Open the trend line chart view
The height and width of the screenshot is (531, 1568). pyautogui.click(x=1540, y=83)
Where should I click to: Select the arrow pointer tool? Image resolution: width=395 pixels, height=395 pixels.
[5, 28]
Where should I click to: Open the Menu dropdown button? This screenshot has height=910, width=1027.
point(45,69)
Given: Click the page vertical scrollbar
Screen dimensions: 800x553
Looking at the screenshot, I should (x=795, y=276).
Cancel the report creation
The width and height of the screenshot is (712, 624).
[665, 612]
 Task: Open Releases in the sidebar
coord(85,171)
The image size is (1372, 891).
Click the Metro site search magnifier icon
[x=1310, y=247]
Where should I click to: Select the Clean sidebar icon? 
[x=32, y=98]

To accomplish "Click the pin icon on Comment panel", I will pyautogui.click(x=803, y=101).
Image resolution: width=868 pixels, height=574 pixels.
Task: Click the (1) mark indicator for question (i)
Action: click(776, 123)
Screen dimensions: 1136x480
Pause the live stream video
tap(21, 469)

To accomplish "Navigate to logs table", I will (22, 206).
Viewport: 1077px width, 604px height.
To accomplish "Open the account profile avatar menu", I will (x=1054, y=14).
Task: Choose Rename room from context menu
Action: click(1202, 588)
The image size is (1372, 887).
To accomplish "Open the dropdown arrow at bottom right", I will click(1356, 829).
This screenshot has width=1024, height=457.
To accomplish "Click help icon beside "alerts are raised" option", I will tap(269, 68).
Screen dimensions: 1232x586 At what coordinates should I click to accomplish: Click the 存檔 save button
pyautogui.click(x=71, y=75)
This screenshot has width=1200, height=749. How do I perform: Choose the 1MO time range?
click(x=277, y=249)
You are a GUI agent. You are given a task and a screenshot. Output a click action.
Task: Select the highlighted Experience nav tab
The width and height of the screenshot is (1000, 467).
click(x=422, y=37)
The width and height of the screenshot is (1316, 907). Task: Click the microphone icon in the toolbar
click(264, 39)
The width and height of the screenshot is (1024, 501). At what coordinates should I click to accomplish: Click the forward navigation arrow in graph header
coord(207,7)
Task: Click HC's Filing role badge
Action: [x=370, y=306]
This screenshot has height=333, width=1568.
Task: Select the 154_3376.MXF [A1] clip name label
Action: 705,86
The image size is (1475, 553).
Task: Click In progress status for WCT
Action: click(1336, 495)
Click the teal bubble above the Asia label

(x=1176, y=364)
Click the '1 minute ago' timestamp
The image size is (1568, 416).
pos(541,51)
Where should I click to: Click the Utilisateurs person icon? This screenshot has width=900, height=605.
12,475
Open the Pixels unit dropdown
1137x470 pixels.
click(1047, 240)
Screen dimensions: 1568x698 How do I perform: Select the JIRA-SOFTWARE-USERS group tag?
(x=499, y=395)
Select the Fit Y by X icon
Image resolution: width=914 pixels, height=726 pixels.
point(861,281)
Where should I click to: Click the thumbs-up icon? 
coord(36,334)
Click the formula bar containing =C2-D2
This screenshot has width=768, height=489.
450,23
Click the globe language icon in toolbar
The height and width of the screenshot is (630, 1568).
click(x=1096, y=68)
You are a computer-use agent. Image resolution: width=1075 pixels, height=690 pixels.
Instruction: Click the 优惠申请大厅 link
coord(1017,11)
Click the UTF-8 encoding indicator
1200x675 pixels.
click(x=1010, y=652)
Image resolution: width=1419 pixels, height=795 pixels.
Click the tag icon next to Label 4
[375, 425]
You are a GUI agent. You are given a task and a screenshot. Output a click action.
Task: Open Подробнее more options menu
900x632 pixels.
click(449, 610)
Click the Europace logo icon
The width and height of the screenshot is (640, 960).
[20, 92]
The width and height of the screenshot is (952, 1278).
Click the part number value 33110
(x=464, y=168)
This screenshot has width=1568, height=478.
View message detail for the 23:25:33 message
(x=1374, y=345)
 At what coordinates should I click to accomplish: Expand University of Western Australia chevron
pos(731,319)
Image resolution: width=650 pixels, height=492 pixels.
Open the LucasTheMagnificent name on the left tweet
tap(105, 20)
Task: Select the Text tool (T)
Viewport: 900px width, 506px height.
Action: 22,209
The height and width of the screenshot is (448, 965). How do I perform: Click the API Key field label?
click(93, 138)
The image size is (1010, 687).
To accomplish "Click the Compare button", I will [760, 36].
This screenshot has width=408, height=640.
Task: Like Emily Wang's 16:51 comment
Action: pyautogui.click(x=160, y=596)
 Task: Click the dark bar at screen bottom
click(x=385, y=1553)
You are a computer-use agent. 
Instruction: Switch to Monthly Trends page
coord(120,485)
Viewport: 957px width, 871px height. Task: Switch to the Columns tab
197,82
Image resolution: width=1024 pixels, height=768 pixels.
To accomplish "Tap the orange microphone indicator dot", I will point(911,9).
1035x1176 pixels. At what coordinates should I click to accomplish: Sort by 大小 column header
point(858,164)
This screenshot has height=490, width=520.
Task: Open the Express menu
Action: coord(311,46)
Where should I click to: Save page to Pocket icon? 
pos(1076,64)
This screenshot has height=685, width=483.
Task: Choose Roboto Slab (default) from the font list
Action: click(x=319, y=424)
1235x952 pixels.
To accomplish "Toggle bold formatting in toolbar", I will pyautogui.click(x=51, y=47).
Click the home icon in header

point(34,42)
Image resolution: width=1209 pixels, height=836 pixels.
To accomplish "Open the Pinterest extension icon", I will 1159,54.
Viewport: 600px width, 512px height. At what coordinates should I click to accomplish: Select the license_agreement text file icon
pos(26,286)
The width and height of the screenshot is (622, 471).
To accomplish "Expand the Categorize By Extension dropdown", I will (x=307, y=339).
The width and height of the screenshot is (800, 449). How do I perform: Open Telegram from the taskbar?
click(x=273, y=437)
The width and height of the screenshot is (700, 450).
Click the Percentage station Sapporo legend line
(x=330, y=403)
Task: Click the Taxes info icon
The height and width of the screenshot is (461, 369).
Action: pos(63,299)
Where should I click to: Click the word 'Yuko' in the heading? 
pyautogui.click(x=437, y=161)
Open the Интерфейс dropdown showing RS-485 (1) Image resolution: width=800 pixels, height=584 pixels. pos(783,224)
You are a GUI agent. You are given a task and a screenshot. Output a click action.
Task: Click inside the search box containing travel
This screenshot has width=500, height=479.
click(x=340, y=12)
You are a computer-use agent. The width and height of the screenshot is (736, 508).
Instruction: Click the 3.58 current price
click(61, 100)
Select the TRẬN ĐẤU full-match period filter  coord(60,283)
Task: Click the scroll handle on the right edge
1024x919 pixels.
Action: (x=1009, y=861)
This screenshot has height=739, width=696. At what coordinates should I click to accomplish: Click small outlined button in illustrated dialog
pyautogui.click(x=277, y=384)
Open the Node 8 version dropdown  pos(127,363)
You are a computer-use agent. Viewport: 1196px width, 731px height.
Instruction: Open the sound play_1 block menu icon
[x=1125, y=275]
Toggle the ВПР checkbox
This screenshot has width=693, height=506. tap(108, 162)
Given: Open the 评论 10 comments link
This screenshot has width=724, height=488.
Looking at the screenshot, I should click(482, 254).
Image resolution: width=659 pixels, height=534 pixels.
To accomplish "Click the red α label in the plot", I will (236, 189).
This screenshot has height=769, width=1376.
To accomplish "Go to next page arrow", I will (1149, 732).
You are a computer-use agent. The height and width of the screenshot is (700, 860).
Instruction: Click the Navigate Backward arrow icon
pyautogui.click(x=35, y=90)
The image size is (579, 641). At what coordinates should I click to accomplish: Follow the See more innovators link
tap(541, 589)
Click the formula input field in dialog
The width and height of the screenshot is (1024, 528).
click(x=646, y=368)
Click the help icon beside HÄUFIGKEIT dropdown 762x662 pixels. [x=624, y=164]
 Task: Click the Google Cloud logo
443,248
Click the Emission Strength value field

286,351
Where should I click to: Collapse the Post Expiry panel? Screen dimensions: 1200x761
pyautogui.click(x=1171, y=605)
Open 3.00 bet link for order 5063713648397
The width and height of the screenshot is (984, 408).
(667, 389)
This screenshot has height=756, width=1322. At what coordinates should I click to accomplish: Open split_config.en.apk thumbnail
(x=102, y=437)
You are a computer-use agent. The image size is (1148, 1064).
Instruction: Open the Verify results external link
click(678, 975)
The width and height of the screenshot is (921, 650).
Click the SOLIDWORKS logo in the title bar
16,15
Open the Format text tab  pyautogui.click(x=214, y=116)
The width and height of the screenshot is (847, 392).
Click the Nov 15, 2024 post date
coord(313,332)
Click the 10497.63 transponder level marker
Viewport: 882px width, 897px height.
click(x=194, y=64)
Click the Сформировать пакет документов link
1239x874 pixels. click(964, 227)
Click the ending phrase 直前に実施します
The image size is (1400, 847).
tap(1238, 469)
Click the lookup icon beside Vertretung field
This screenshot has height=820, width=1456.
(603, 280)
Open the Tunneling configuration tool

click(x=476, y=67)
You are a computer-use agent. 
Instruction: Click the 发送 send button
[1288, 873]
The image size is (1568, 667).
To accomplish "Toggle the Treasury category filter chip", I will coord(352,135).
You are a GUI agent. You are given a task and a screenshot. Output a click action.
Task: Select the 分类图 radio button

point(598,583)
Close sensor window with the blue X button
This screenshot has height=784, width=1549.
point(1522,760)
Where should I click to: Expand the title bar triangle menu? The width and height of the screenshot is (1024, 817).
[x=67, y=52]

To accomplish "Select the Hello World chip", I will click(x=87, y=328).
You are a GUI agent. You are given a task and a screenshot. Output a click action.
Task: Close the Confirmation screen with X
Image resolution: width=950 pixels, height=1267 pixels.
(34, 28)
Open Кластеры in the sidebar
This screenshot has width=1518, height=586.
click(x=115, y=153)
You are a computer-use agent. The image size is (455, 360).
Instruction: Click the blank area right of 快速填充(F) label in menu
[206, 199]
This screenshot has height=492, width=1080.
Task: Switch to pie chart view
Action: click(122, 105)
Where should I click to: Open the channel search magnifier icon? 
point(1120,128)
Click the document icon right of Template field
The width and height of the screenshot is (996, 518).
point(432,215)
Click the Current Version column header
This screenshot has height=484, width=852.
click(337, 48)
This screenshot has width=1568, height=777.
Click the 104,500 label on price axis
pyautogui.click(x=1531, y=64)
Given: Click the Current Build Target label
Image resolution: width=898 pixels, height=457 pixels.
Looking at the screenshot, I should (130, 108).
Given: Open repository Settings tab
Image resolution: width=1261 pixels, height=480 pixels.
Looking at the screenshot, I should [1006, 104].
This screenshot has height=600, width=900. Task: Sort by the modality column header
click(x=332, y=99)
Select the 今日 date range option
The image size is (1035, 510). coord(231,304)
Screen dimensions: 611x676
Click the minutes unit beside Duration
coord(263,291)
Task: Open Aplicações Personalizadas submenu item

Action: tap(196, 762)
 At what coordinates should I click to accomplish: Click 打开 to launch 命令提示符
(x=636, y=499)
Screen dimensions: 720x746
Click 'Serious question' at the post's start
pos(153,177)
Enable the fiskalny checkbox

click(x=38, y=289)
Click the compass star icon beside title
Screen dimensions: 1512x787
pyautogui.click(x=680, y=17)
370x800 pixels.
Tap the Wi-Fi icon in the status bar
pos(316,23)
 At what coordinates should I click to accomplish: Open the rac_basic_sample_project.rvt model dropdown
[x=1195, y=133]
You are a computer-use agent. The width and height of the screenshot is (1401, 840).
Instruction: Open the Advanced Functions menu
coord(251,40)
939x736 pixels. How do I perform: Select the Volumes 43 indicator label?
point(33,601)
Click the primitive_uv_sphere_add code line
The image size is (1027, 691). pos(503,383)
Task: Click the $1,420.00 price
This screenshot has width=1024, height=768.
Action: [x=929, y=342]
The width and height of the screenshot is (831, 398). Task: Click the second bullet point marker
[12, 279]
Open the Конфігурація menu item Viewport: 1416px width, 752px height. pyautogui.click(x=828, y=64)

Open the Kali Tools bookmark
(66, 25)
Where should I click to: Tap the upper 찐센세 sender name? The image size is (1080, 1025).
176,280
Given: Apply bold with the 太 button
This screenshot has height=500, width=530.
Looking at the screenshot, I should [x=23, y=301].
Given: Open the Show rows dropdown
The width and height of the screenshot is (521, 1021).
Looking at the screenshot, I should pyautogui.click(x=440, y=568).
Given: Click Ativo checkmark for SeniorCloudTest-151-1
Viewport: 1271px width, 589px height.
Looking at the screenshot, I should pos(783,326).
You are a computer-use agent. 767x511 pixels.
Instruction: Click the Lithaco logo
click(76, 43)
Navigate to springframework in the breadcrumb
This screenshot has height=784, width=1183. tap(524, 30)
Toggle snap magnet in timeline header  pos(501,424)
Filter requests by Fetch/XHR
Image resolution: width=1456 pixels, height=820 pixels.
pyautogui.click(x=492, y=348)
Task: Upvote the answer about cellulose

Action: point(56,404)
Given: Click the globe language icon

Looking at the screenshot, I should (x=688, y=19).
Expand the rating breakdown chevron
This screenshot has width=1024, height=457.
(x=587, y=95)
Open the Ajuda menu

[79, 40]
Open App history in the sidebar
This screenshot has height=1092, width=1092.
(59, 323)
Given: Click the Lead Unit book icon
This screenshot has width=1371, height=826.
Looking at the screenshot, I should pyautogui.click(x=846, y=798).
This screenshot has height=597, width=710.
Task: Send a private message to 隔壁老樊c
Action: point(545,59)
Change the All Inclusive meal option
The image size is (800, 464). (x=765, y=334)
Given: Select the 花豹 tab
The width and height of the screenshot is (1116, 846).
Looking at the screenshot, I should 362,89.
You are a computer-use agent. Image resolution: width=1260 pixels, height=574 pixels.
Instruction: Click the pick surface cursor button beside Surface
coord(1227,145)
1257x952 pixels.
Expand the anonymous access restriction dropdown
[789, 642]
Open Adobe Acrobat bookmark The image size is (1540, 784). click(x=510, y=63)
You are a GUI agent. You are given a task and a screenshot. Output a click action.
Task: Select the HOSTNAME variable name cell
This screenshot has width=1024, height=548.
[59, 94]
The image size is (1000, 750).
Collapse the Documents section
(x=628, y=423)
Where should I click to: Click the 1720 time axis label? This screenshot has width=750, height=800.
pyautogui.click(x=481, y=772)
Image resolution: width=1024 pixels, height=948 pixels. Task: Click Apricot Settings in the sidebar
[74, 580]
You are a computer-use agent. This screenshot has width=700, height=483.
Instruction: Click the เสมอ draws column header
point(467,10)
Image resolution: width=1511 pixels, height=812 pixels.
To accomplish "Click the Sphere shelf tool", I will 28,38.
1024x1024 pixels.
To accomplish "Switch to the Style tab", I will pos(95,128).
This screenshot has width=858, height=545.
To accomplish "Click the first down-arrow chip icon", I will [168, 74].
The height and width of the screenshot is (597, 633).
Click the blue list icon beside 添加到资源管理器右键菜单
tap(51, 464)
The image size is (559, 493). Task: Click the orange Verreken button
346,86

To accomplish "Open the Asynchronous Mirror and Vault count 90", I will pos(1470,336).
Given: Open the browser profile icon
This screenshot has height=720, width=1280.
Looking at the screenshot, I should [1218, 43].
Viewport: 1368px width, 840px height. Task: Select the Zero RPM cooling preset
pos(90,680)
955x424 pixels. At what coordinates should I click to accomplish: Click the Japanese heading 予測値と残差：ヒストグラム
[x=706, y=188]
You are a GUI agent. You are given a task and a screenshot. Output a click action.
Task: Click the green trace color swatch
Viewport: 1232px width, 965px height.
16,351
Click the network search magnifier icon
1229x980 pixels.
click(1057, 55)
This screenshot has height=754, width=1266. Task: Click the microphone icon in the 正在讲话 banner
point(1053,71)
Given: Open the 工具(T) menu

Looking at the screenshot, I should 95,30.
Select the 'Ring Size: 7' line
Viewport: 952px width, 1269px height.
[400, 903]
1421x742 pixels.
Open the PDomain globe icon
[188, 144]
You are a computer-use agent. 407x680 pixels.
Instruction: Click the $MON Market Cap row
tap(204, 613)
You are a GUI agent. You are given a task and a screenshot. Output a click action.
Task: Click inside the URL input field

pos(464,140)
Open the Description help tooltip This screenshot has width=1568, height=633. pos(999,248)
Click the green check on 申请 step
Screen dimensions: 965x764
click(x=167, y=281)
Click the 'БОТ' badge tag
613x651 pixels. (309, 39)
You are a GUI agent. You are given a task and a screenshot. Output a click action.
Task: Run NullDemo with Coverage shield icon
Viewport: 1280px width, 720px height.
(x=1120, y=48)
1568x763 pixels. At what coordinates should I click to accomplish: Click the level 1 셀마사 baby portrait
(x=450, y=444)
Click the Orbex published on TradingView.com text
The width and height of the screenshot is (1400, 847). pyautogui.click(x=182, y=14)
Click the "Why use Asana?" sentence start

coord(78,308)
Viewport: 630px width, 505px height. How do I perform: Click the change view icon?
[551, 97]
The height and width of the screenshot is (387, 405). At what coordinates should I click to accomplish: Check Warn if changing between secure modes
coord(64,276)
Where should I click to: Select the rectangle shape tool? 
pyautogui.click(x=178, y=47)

• • • •

Starting with the line that contains "Where should I click to: Select the rectangle", print each line through the last one in the listing. Include both end lines and add nothing.

### [Solution]
Where should I click to: Select the rectangle shape tool? 
pyautogui.click(x=178, y=47)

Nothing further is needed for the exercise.